歪んだ月が愛しくて3
未空Side
いやぁ、可愛かったな。
マスクを目元まで上げてズカズカと足音を立てながら少し前を歩くリカの後ろ姿に、口元が緩みっぱなしでヤバい。
油断してたんだろうな。呆気に取られて、少し目元を赤く染めたあの顔が忘れられない。
本当、可愛いよ。
可愛くて、誰よりも綺麗で凛として。
そんなリカを知る度にどんどん好きになっていって、自分だけのものにしたいって気持ちが溢れちゃいそうなんだよ。
(でも、リカはきっと…)
きっとリカは気付いてないんだろうな。
隙がなさそうに見えて案外抜けてるところがあるあの子は、俺がどんな目でリカを見てるのか全然分かってない。
この気持ちを自覚した時から俺はリカをそう言う目で見てるし、出来ることなら自分のものにしたいっていつも考えてんだよ。
そんな男の前であんな顔するなんて…、無防備にも程がある。
ここが外で良かった。
だってもしここが密室で2人っきりとかだったら絶対手握るくらいじゃ済まなかったもん。我慢してるんだよ、こう見えても。

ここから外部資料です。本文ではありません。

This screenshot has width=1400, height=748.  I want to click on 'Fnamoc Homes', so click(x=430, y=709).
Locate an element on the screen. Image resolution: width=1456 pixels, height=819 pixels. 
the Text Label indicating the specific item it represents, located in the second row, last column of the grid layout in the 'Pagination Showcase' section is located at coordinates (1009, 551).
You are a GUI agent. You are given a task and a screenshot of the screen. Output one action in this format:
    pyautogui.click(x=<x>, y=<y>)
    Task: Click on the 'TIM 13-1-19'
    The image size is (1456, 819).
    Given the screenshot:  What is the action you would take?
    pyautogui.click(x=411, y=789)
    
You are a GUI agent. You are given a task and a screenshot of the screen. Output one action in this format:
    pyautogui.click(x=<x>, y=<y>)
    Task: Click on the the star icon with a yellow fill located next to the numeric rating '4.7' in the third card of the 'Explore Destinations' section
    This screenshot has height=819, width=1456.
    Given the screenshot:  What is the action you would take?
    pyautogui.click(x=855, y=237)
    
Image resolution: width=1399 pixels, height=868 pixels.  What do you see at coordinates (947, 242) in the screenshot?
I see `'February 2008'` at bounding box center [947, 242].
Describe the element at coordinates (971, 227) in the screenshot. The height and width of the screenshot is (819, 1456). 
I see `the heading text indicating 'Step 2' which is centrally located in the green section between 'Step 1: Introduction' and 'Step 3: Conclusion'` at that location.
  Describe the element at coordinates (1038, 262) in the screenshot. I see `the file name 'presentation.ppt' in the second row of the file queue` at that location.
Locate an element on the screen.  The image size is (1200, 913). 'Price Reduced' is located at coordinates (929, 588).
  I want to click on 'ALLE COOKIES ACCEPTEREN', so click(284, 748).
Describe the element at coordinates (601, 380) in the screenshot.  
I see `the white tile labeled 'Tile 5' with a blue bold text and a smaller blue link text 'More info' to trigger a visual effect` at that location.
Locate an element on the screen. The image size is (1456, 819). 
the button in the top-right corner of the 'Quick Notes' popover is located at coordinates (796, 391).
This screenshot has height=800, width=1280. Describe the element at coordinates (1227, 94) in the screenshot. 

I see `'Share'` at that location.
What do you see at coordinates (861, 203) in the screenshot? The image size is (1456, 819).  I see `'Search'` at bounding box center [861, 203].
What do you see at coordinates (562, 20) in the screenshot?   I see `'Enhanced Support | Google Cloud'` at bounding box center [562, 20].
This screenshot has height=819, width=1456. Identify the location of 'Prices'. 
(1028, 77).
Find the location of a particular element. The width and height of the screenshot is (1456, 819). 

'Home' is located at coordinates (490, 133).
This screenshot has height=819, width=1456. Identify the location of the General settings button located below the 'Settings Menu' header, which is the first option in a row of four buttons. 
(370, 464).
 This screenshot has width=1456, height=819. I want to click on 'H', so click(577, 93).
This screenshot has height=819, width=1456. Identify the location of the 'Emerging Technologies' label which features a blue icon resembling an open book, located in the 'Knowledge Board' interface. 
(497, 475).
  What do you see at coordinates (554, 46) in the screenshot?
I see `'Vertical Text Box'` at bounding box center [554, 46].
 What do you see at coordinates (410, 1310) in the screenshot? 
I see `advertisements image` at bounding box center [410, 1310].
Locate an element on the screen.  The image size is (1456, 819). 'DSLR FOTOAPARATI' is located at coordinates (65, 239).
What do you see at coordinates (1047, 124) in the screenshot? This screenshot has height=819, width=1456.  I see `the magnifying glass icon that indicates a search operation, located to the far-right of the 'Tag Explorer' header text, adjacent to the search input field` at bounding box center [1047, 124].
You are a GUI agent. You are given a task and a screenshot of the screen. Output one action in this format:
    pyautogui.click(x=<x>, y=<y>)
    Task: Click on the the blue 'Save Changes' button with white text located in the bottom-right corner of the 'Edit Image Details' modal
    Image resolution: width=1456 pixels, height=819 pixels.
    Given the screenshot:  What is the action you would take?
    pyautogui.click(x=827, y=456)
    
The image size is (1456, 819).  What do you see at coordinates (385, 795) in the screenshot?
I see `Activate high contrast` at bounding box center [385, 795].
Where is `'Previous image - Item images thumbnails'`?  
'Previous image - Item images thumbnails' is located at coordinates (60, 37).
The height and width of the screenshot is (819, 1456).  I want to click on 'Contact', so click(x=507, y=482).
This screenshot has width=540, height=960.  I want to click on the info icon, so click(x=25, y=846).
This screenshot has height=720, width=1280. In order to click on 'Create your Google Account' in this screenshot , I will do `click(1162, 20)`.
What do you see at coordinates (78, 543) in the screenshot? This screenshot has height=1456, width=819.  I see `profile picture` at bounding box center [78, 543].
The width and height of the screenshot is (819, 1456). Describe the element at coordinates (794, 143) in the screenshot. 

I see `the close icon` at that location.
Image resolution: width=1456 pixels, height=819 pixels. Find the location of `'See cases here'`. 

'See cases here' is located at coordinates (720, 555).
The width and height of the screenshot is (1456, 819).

でもリカのことが好きって気持ちと同じくらい嫌われたくないって思ってるから無理矢理踏み込むことはしたくないし、リカにとっての俺が親友ポジションだってこともちゃんと分かってる。
だから、正直吃驚した。
あんな可愛い顔を俺に見せてくれたことが、嬉しくて堪らない。
ねぇ、リカ。
俺ね、リカが本当は誰のことを想ってるのか、分かってるんだよ。
分かってるけど、だからってリカを諦める気は全然なくて、隙あらば邪魔してやろうとか俺のこともっと意識してもらおうとかそんなことばっか考えてる。
……ダサいよね、俺。
バカみたいに必死過ぎて、カッコ悪いところしか見せてない。
それでも俺はリカのことが好きで、どうすればリカの気持ちが俺に向くのかそれしか考えられないんだ。
親友失格…?
ふはっ。
笑っちゃうよね。
例えそのポジションを失ったとしても、それでもリカのことが欲しいなんてさ。
「―――あれ、未空くん?」
その声にピタッと足を止めて振り返る。
こんなところで名前を呼ばれると思っていなかったから一瞬驚いたけど、よく考えたらその声には聞き覚えがあった。
「……アオ?それと、モリモリだっけ?」
振り返ると、そこにはアオと前に一度だけ会ったことがある杜山くんがいた。
アオは俺を見つけた途端「やっぱり未空くんだった!」と顔を綻ばせて近寄って来たけど、反対に杜山くんの方は嫌そうに顔を歪めていた。
何その顔、おもろ。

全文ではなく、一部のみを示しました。